Si le « populisme » est pour certains une notion si commodément confuse qu’ils la mettent à toutes les sauces, il est important de réaliser qu’à la racine de cette confusion, c’est la notion même de « peuple » qui est porteuse d’ambigüités nombreuses et pas toutes constructives, loin de là, ambigüités qu’il convient donc d’analyser en détail et de manière critique.
Cet effort de réflexion est d’autant plus urgent que les slogans qui s’éparpillent sur les réseaux sociaux nous font découvrir presque chaque jour de nouveaux « peuples » : on nous y parle ces temps-ci de « peuple LGBT » ou de « peuple Vegan » (mais ce ne sont peut-être que des traductions maladroitement serviles de l’anglais) sans parler des politiciens impotents qui ressassent du « peuple de droite » et du « peuple de gauche ».
Cette profusion de nouveaux « peuples » me semble surtout symptomatique de la fragmentation identitaire de notre société.
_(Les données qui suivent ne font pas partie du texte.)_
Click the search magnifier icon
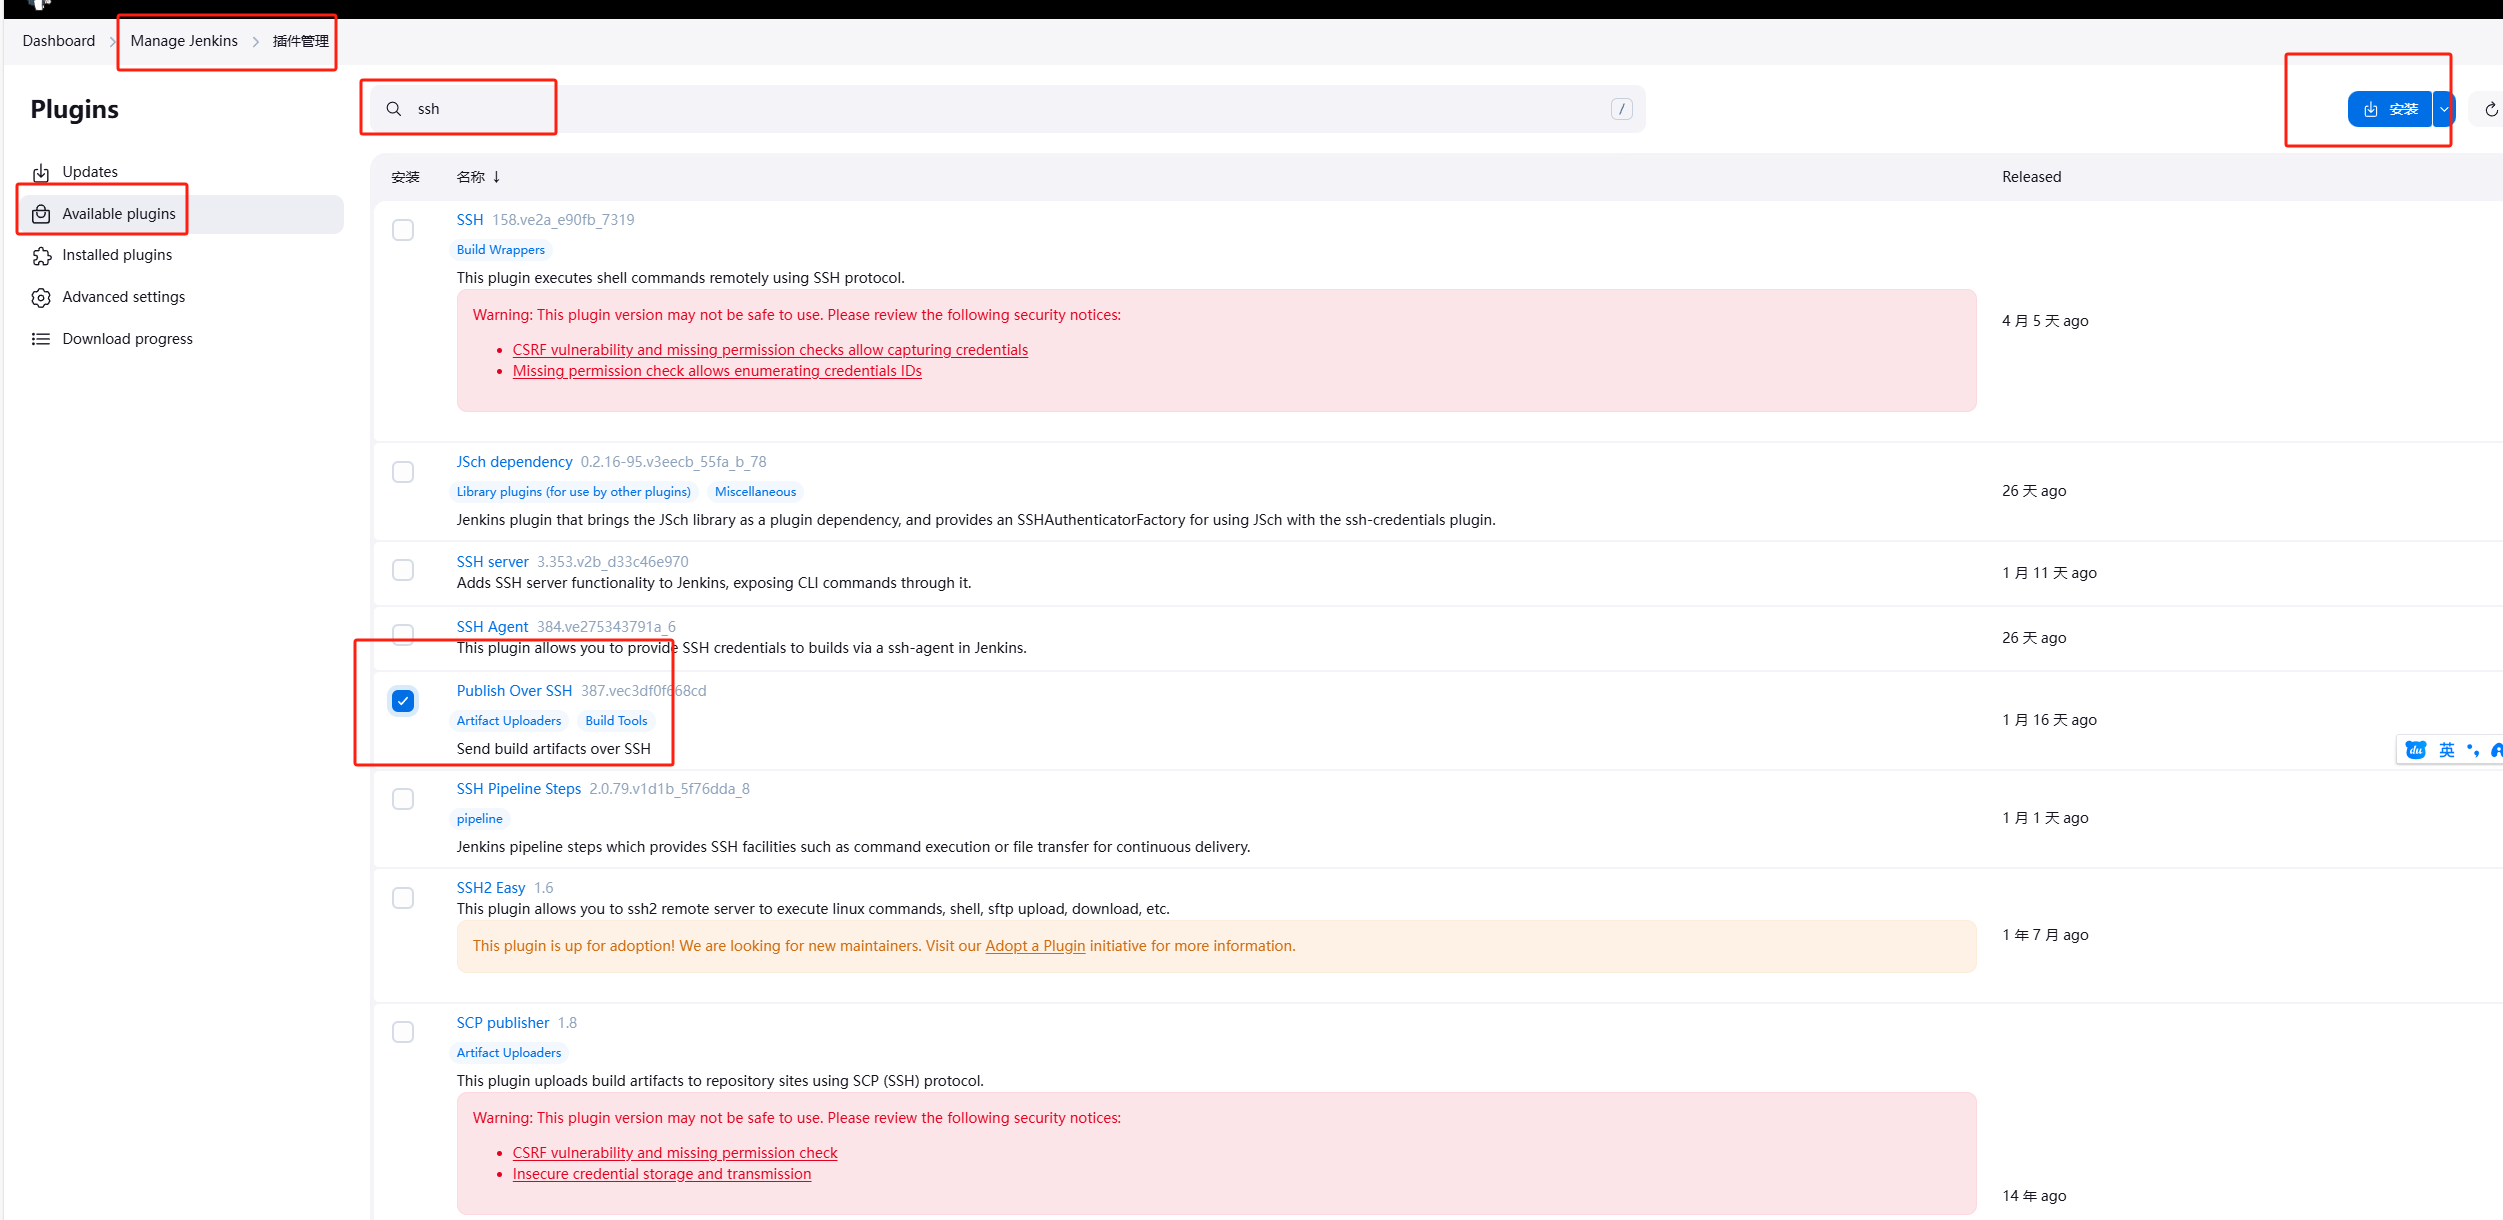The height and width of the screenshot is (1220, 2503). (x=394, y=109)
Pour tenter d’en limiter les dégâts intellectuels, voici une série de billets proposant quelques réflexions sur les avatars de la notion de « peuple ».
G. Lukacs distinguait la classe-en-soi et la classe-pour-soi, afin de dire la différence entre une définition « technique » objectivée, et en quelque sorte politiquement inerte, d’une classe sociale et son existence en tant que groupe humain constitué en sujet politiquement agissant, acteur de son propre destin. De manière analogue, on peut tenter de distinguer peuple-en-soi et peuple-pour-soi, car c’est dans l’articulation des deux que se logent la plupart des ambigüités et des confusions volontaires ou non qui se diffusent ensuite dans les discours que l’on qualifie sommairement de « populistes ».
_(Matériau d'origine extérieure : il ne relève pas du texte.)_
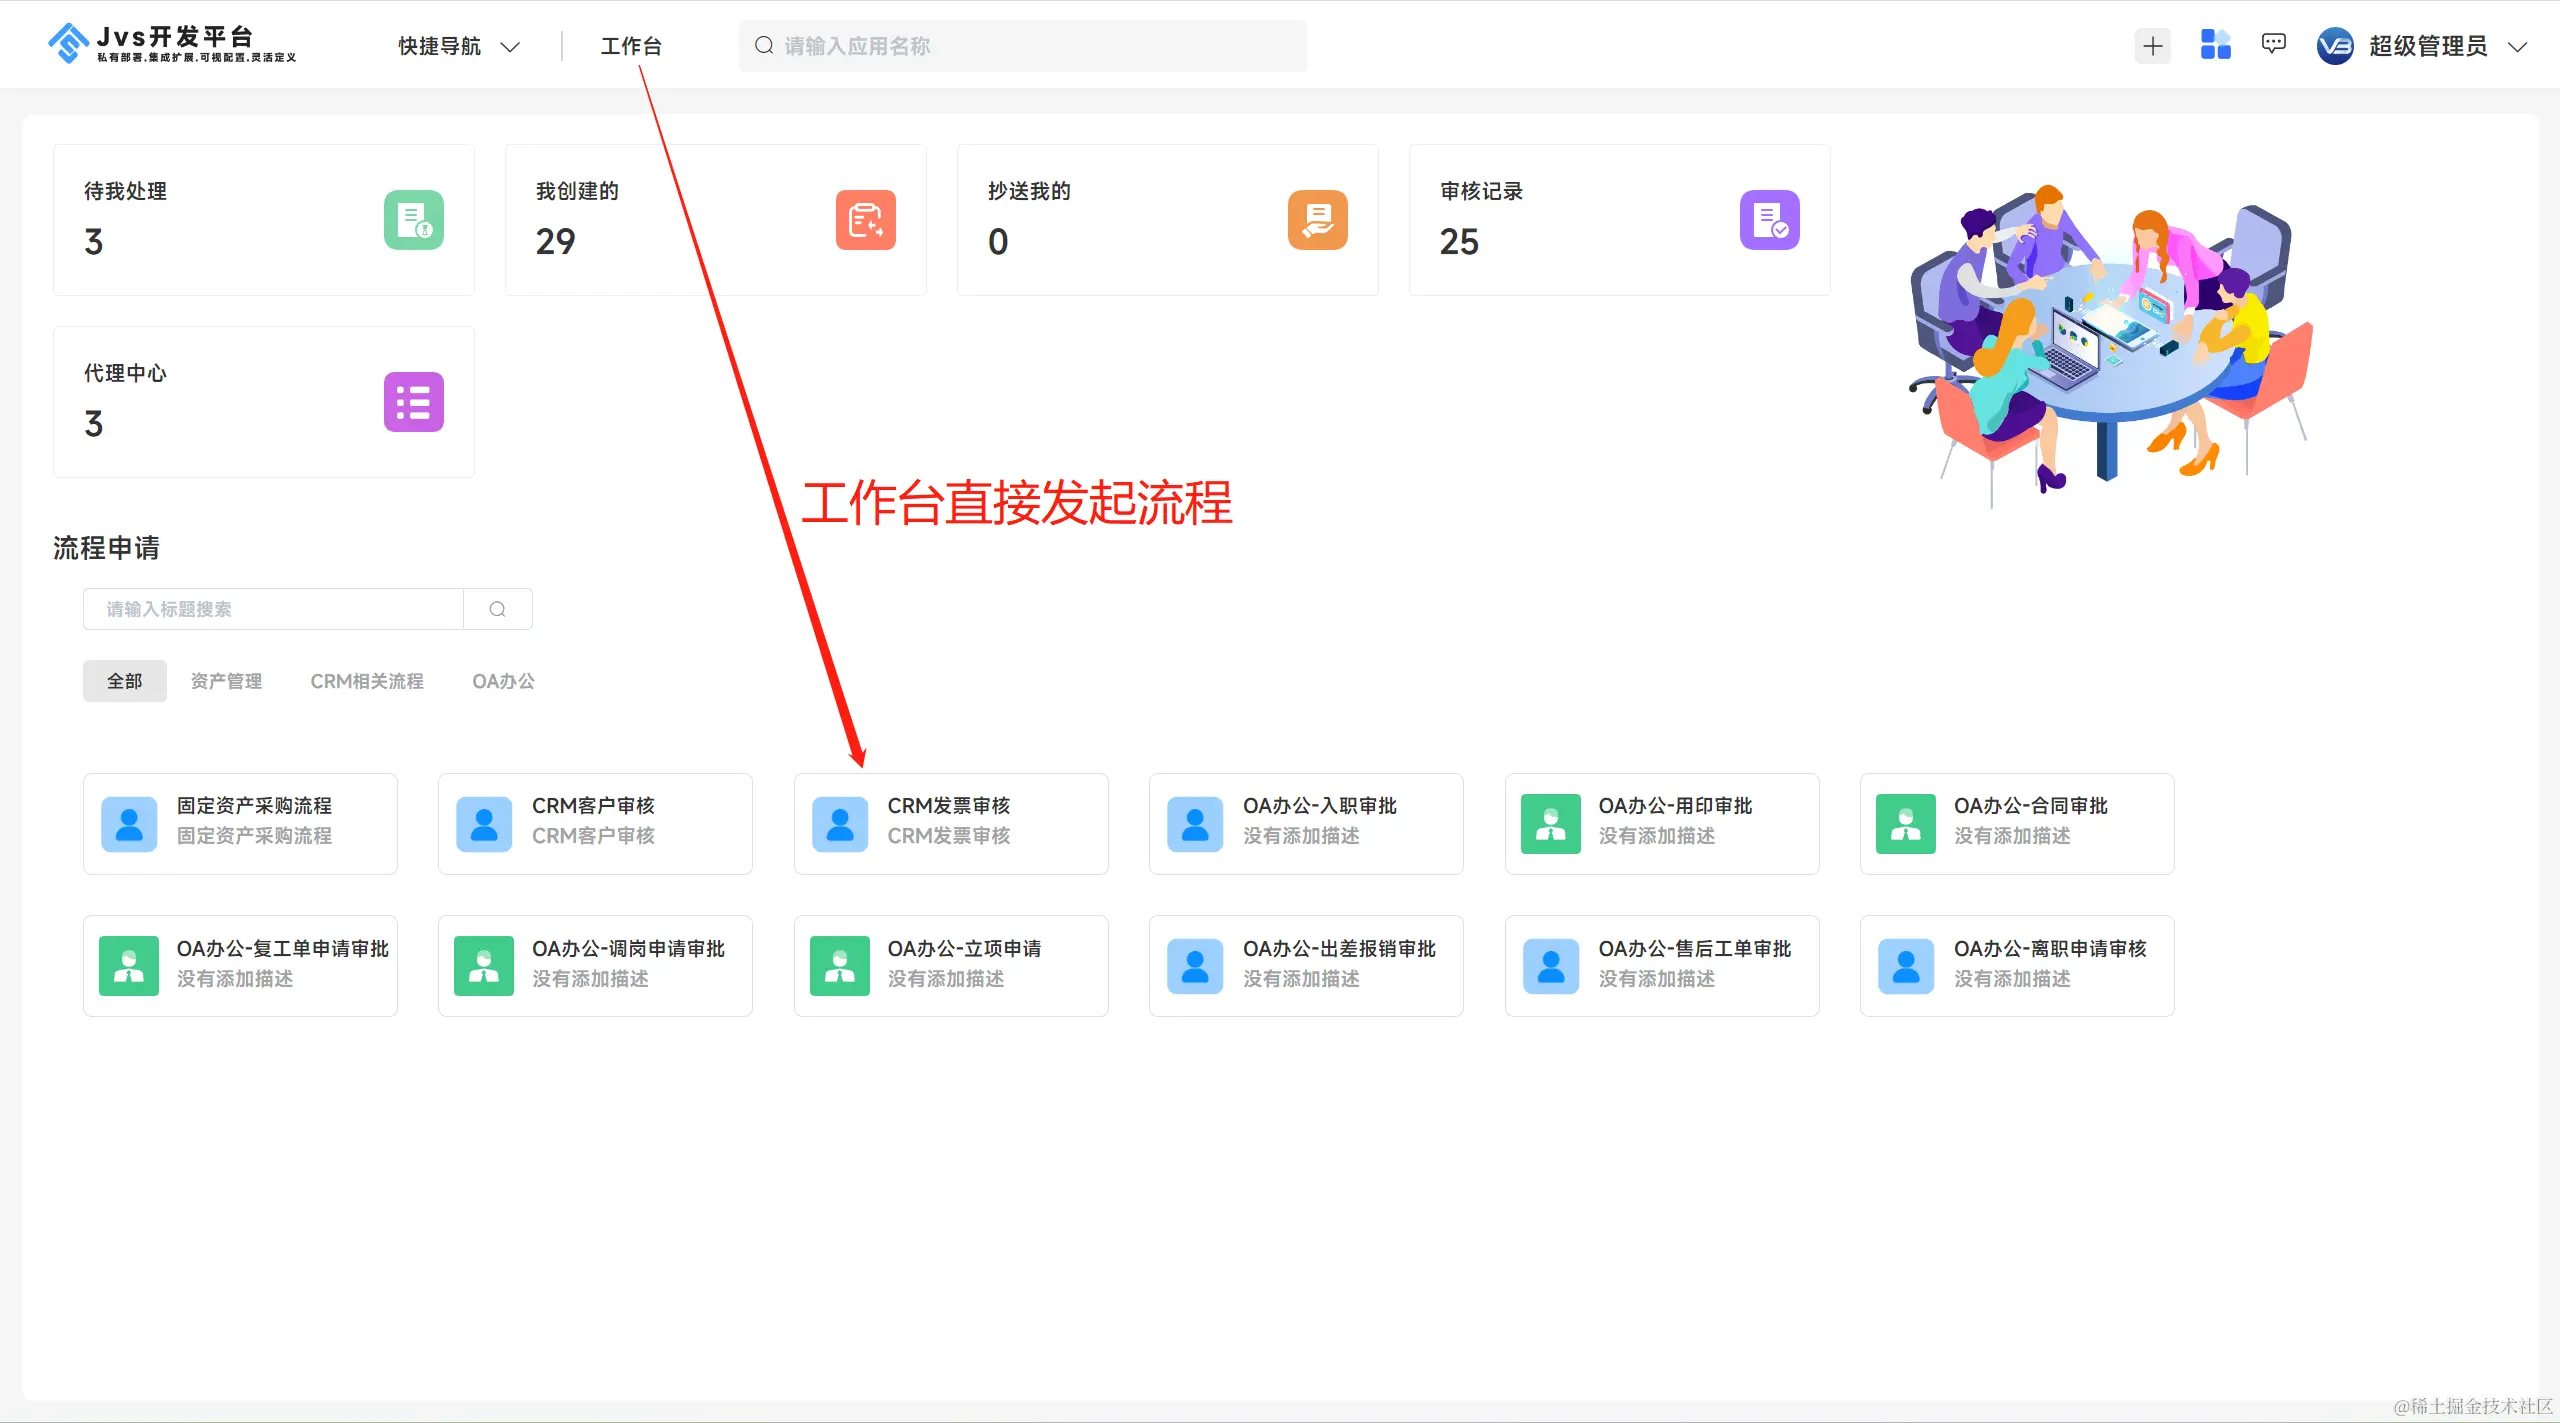Viewport: 2560px width, 1423px height.
Task: Switch to the 工作台 menu item
Action: coord(631,46)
Dans un premier temps, je discuterai diverses définitions de la notion de « peuple » paraissant au premier abord techniques et objectives et donc « apolitiques », en une première approche pour cerner les contours de ce que l’on peut entendre par « peuple-en-soi ».
Dans un second temps, je traiterai de différentes visions du peuple-pour-soi, en croisant les points de vue des principales références idéologiques et culturelles qui nourrissent nos représentations subjectives du peuple, du point de vue de la Droite et surtout de ceux de la Gauche.
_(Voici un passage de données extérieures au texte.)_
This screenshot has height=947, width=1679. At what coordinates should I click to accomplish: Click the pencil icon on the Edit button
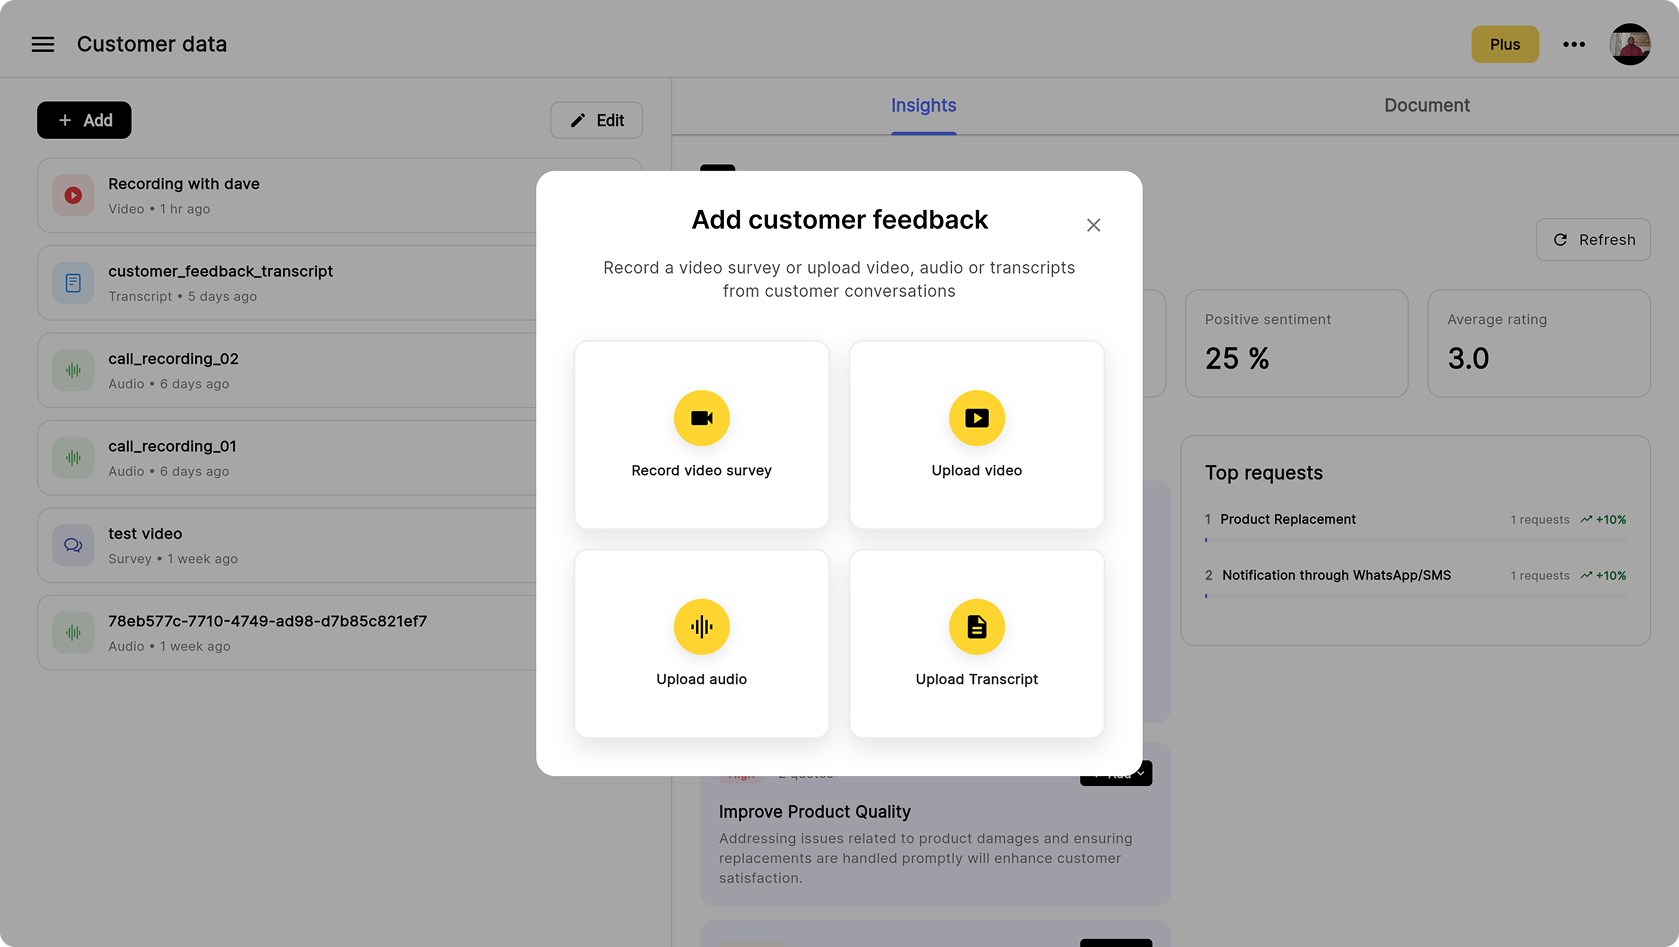pos(577,119)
J’essaierai en conclusion de proposer quelques précautions intellectuelles servant à maintenir notre sens critique en alerte : lorsque nous entendons le mot « peuple », ne sortons pas notre revolver, mais tenons-nous prêts à décortiquer de quelle(s) conception(s) du « peuple » relève le discours que l’on nous adresse et à garder présents à l’esprit les réactions que ces conceptions suscitent.